# Task description
Copy each line containing the word "screenshot" from the records that follow, please.

____

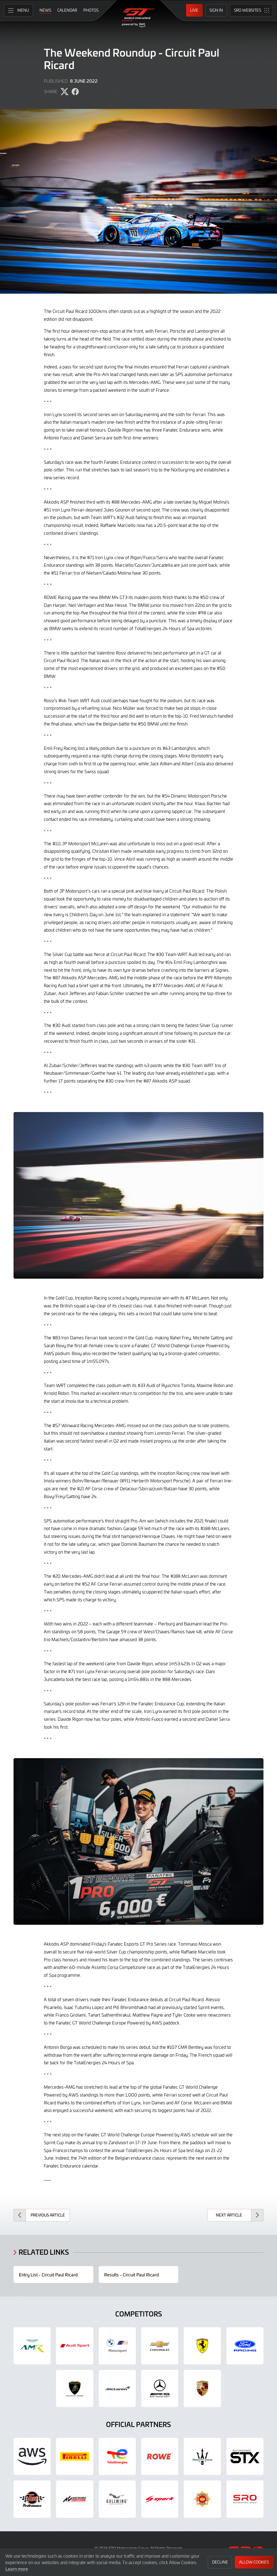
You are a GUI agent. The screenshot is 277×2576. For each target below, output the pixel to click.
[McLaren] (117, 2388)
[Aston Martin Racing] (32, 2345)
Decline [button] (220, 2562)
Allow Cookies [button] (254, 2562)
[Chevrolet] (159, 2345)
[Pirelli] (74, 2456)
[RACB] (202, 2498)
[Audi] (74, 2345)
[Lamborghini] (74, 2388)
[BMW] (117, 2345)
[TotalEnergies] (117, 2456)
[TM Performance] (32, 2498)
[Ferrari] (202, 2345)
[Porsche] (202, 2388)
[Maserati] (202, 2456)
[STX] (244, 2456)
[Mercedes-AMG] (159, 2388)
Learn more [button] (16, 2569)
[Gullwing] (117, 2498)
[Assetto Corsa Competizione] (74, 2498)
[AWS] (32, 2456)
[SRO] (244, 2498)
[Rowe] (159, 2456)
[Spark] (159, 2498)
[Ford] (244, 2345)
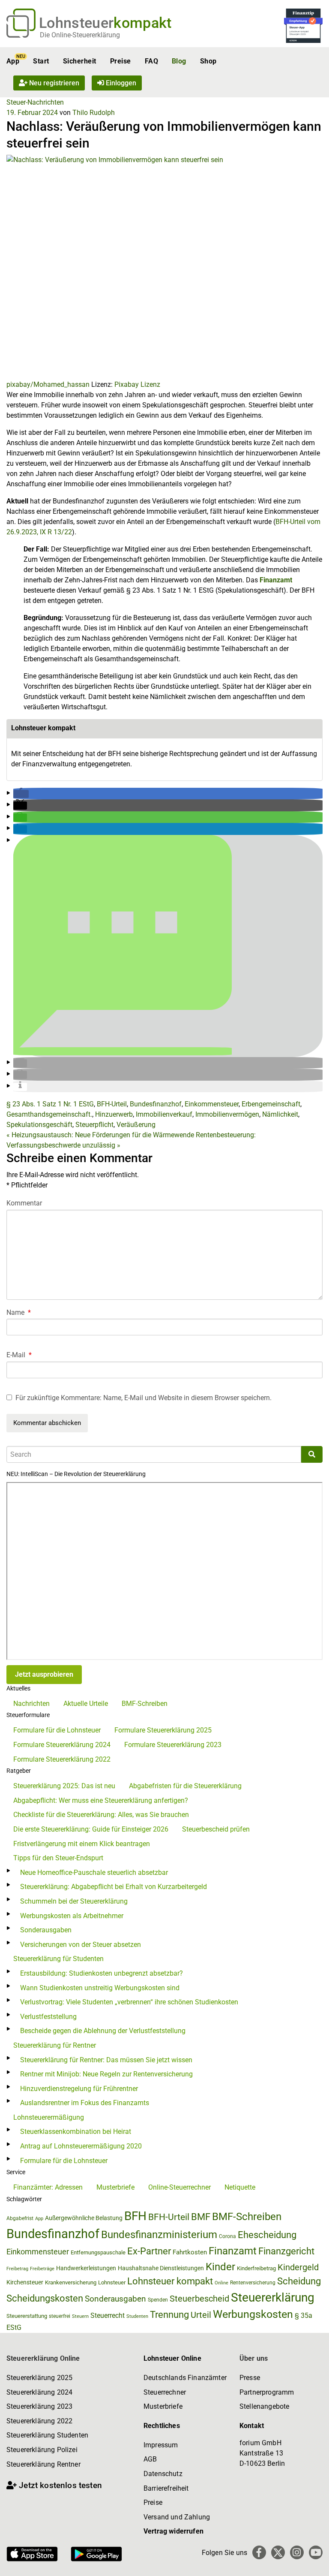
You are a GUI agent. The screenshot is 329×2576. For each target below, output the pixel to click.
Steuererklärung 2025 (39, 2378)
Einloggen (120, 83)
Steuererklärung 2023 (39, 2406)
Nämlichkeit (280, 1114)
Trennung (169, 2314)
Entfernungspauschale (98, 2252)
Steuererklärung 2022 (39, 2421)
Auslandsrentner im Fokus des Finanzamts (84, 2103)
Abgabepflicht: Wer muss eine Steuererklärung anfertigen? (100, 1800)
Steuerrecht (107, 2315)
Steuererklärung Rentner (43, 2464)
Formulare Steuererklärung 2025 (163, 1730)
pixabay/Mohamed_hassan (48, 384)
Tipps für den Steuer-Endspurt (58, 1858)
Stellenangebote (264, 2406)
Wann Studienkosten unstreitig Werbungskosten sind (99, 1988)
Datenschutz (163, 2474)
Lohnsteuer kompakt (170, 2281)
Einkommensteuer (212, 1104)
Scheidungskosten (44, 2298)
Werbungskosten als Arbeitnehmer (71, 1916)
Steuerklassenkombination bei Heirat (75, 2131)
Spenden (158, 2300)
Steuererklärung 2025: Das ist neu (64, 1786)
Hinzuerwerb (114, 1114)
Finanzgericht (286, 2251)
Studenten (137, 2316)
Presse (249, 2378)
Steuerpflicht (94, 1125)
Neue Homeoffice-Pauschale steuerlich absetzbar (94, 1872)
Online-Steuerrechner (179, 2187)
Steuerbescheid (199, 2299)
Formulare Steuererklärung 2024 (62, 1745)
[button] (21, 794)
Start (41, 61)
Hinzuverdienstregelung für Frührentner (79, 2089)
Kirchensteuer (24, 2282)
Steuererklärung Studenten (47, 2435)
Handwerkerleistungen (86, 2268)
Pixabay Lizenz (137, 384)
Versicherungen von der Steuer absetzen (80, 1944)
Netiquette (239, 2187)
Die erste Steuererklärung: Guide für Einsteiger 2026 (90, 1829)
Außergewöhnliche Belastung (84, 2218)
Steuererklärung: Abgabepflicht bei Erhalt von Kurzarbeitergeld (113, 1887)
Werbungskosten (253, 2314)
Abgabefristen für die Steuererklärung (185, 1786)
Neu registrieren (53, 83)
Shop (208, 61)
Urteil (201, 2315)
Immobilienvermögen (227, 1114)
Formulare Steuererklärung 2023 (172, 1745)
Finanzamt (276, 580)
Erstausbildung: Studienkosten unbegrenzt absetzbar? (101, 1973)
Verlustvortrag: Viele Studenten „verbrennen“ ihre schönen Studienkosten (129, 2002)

____

# Final answer
You are a GUI agent. The screenshot is 277×2576. For each target below, output the pixel to click.
You are a GUI agent. The screenshot is 329×2576. For each target below, output the pixel to click.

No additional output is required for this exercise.